Gross Profit: RMB 164 million in 2021, RMB 185 million in 2022, RMB 179 million in 2023, and RMB 190 million for the 12 months ending March 2024.
Net Loss: RMB 479 million in 2021, RMB 422 million in 2022, RMB 356 million in 2023, and RMB 367 million for the 12 months ending March 2024.
Lottery Win Rate:
The company is offering 22.4166 million shares globally, with 200 shares per lot. As of now, the oversubscription rate is 4.61x. Based on current margin financing, there will be no clawback (due to the recent IPO hype and the bullish trend in Hong Kong stocks, this stock may also benefit). Without clawback, there are 5,604.15 lots each for Group A and Group B. An estimated 5,000–9,000 participants are expected, with a lottery win rate of around 60%. Applying for 4 lots guarantees 1 lot.
Comprehensive Review:
Taimei Medical's revenue primarily comes from cloud-based software (SaaS products and customized solutions) and digital services.
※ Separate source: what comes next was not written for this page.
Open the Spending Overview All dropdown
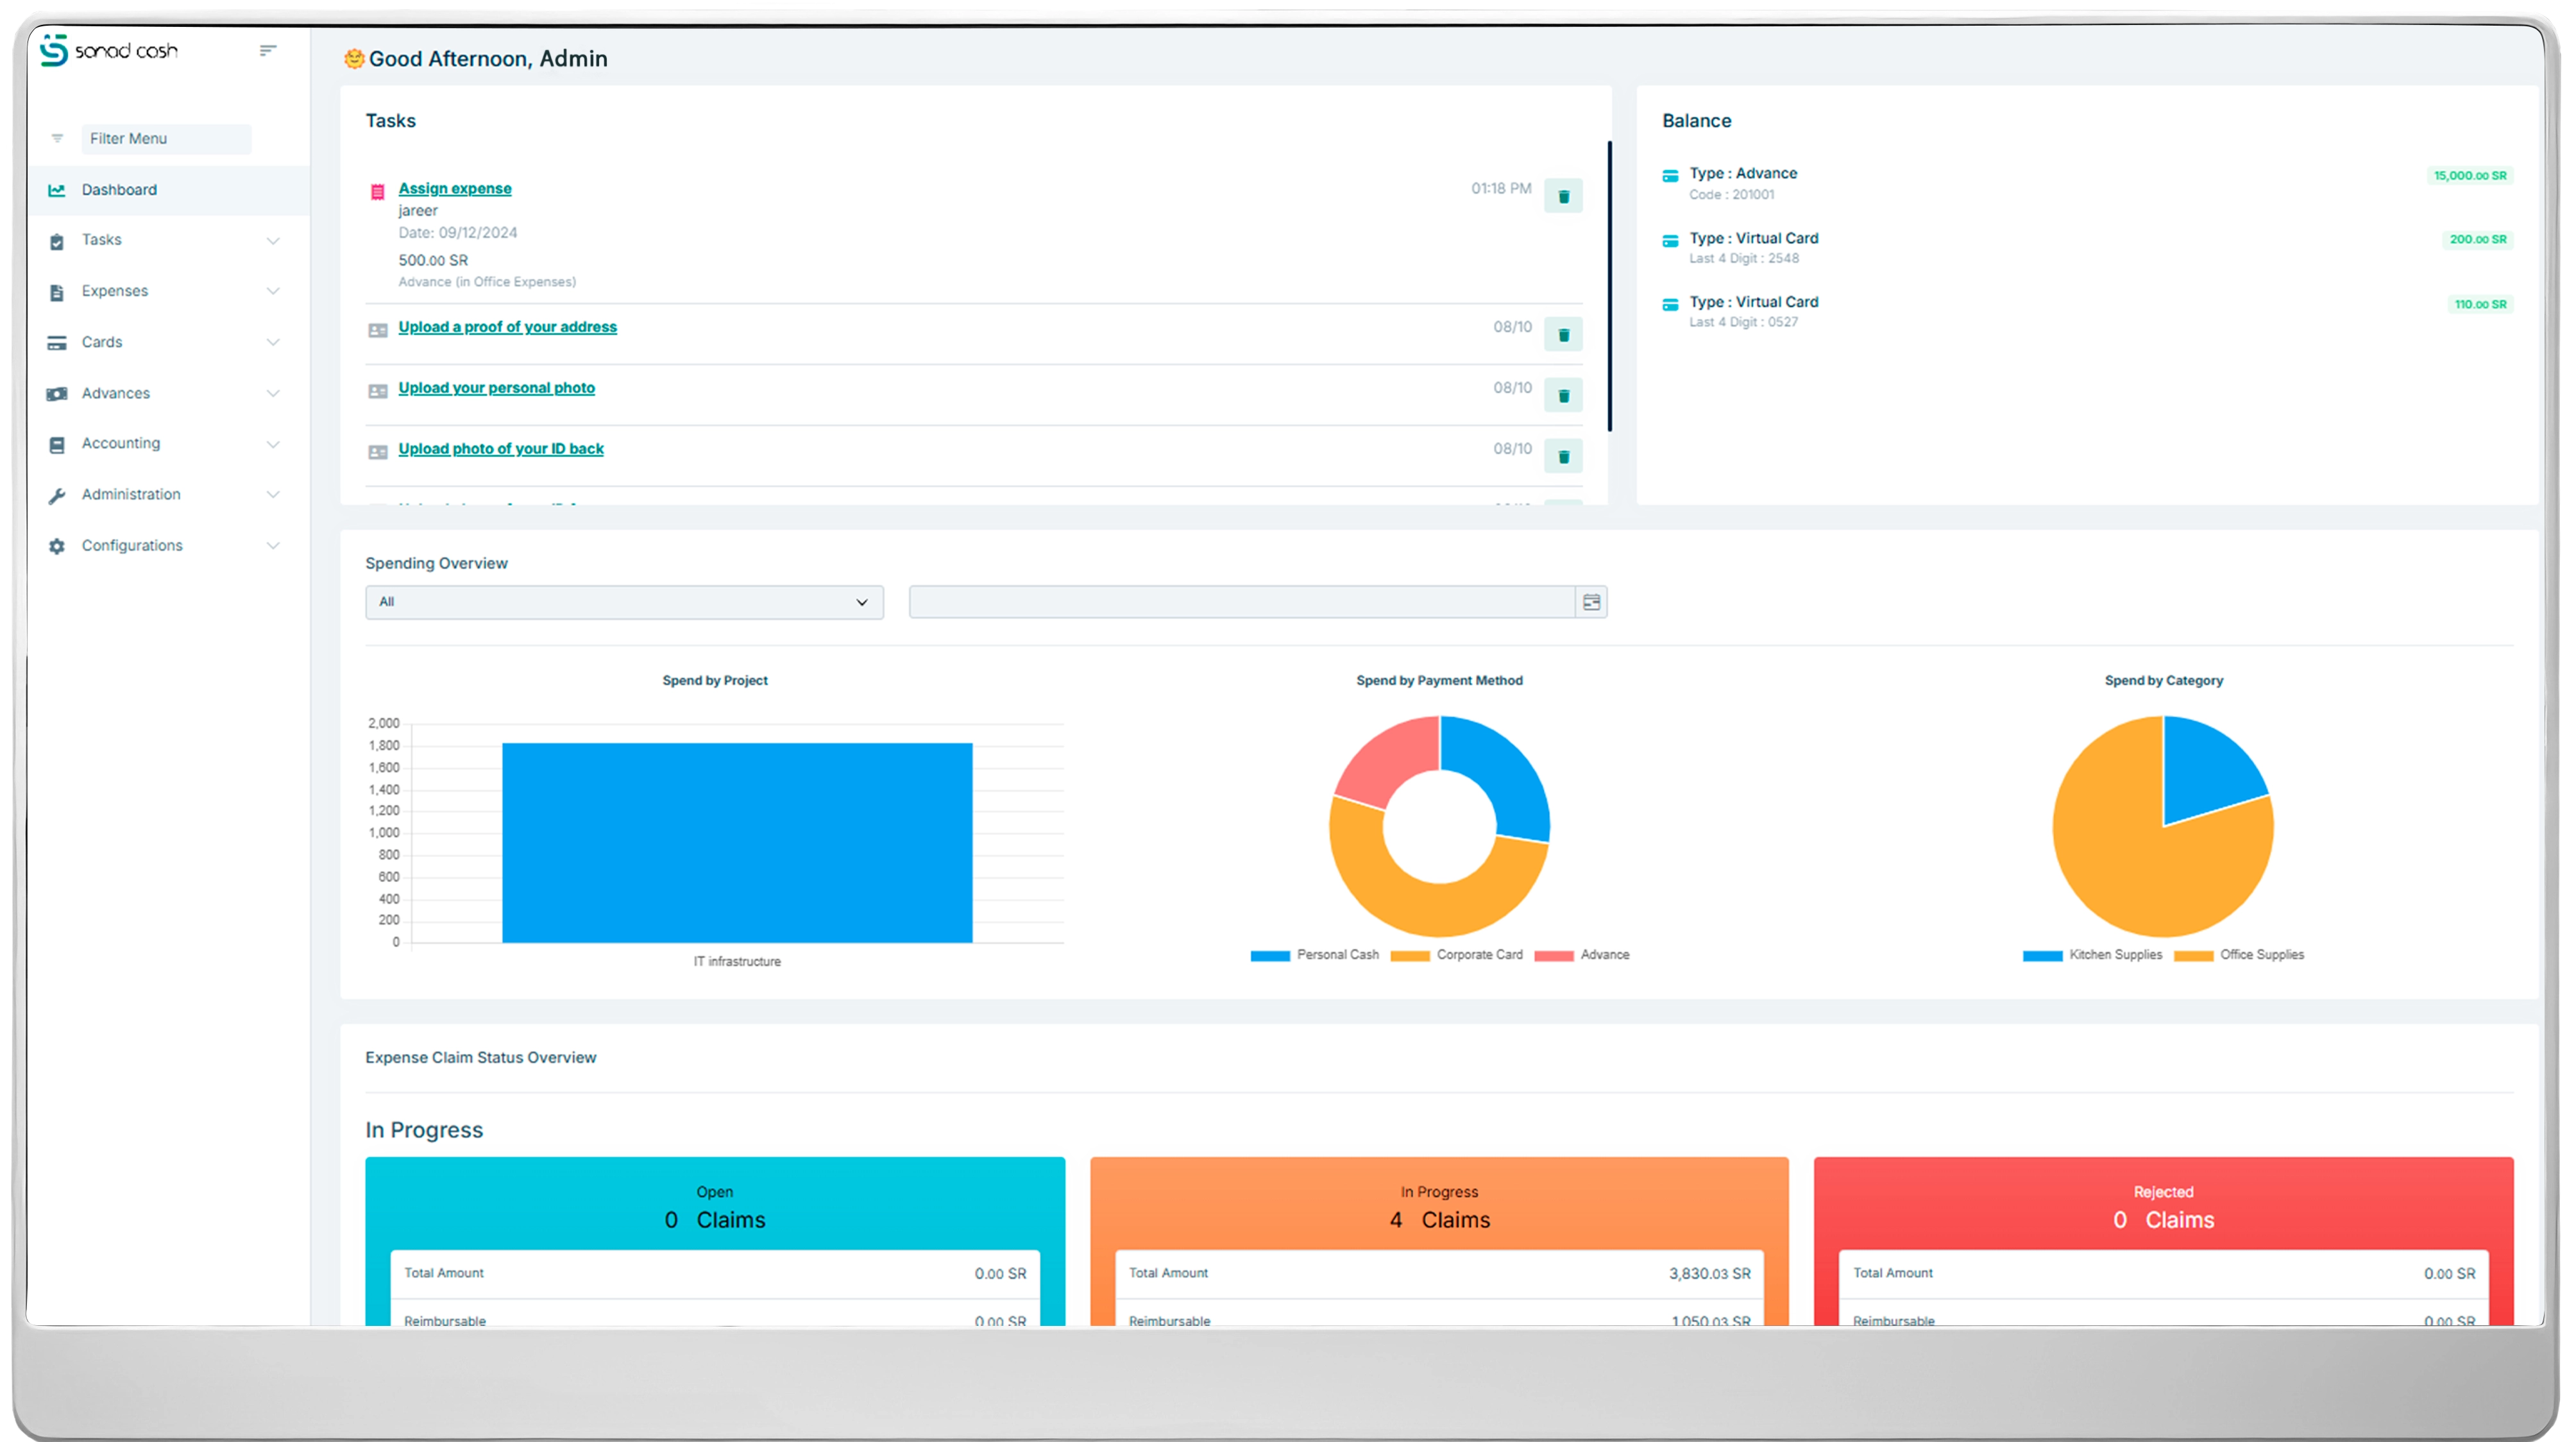Image resolution: width=2576 pixels, height=1442 pixels. (x=624, y=602)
In 2023, cloud-based software contributed RMB 201 million (35.2% of revenue), while digital services contributed RMB 369 million (64.5%). According to public sources, Taimei Medical is well-known for its digital clinical research and IRC services. The company previously attempted to list on the STAR Market but was rejected due to unmet conditions, leading it to pivot to Hong Kong.
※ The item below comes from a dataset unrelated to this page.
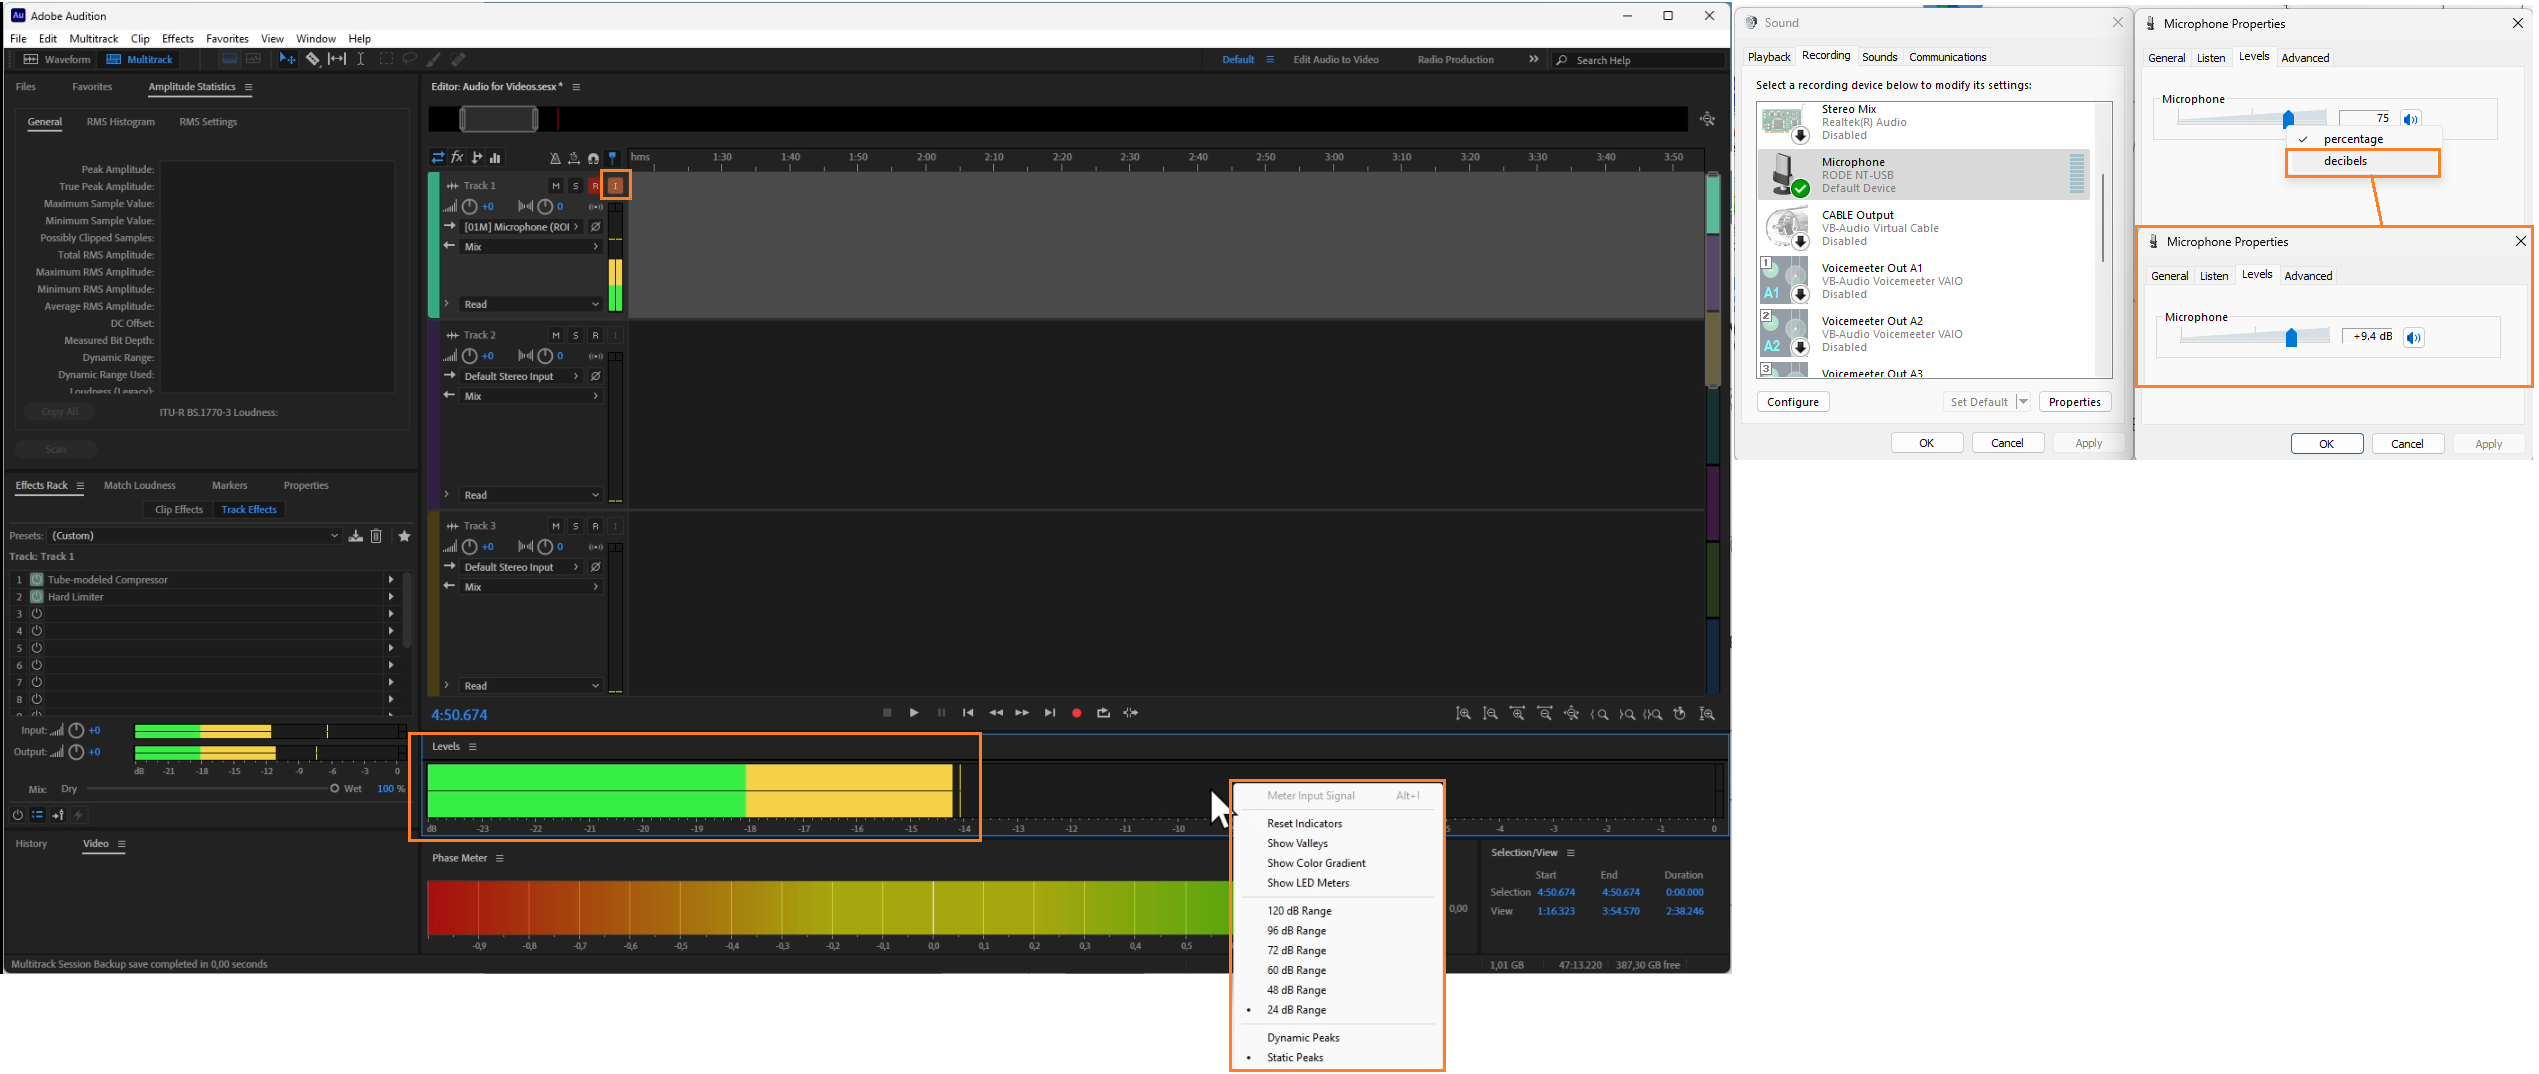The height and width of the screenshot is (1074, 2539).
Task: Select the Zoom In toolbar icon
Action: click(x=1462, y=713)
The valuation of medical SaaS platforms has declined significantly over the past two to three years, and they are no longer considered premium assets. Although Hong Kong stocks are transitioning from a bear to a bull market, more established companies in this sector are still languishing. Taimei Medical's IPO valuation offers no advantage. For example, previously listed companies like Yidu Tech and Medlive Technology were once hot stocks. Yidu Tech now has a market cap of HKD 3.704 billion (down from HKD 23.716 billion at its December 2020 IPO), with 2023 revenue of RMB 805 million and a net loss of RMB 632 million. Medlive Technology has a current market cap of HKD 6.317 billion (down from HKD 18.773 billion at its June 2021 IPO), with 2023 revenue of RMB 412 million and net profit of RMB 252 million (P/E of 23.43x). Taimei Medical's IPO valuation of HKD 5.604–7.285 billion, with 2023 revenue of RMB 573 million and a net loss of RMB 356 million, seems unjustified. My rough estimate puts its fair value at no more than HKD 4 billion.
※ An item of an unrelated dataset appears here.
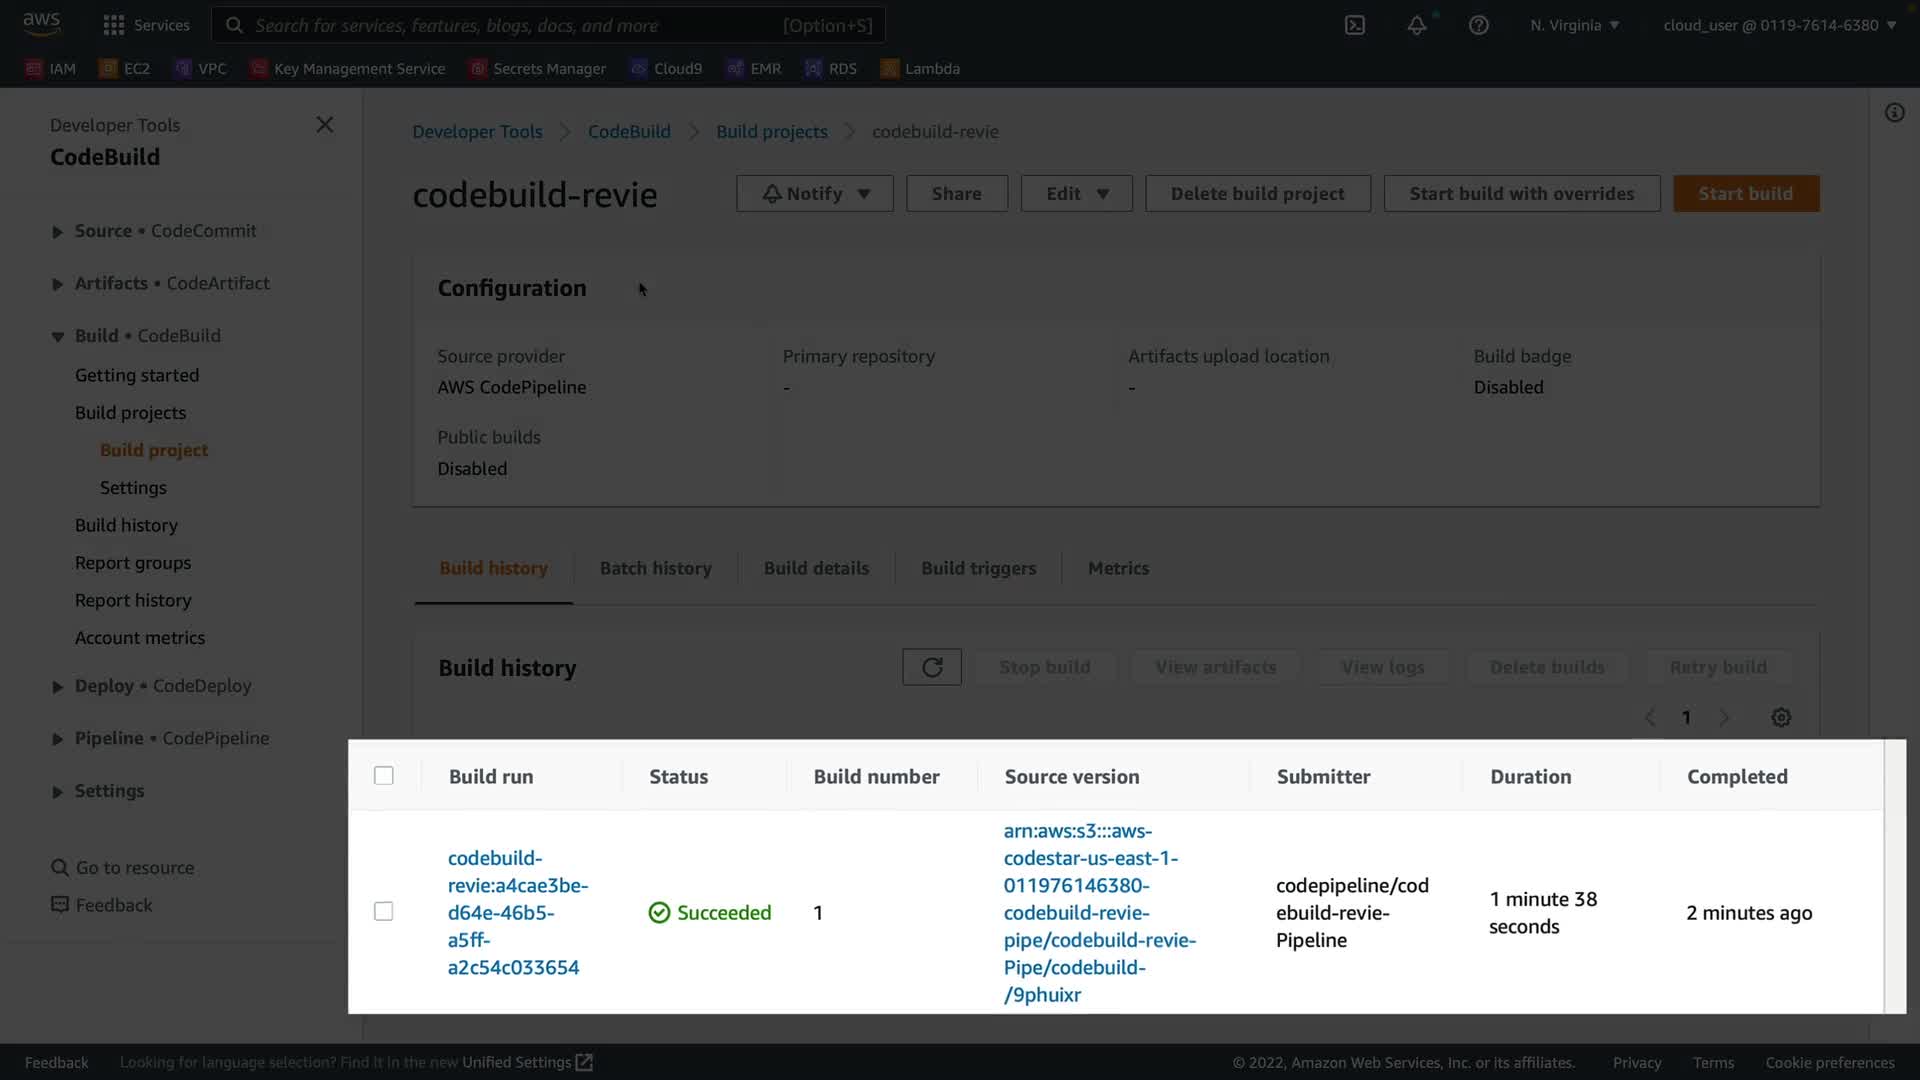This screenshot has width=1920, height=1080.
Task: Open the Notify dropdown
Action: [x=814, y=193]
The fundamentals are indeed weak, reflecting the severe contraction of the industry over the past two years. Based on the industry and fundamentals alone, this stock can be skipped. However, the emotional appeal lies in Morgan Stanley's sponsorship and stabilizing role, which is noteworthy. The company is raising HKD 224–291 million, a relatively small amount. Its pre-IPO investor lineup is impressive, including Tencent, Matrix Partners, SoftBank China, 5Y Capital, and Yunfeng Capital. However, none of these investors are acting as cornerstone investors this time, which indirectly signals low confidence in the sector. Another positive factor is timing: Hong Kong stocks are transitioning from a bear to a bull market, and the recent IPO frenzy could boost interest. Unfortunately, the company's IPO terms are underwhelming. Had the valuation been more attractive and a few pre-IPO investors stepped in as cornerstones, this IPO might have taken off.
Bull Rating: Bronze Bull
Rating Scale: True Bull > Gold Bull > Silver Bull > Bronze Bull > Pot Bull (True Bull: all-in with margin; Gold Bull: high certainty, use margin; Silver Bull: decent certainty, multi-account spread; Bronze Bull: volatile, prone to sharp swings; Pot Bull: not worth participating)
Subscription Plan:
Given the sector's current challenges and the company's lackluster IPO terms (with a 30% gap between the upper and lower price ranges, prioritizing fundraising over retail investor interests), I am skipping this one!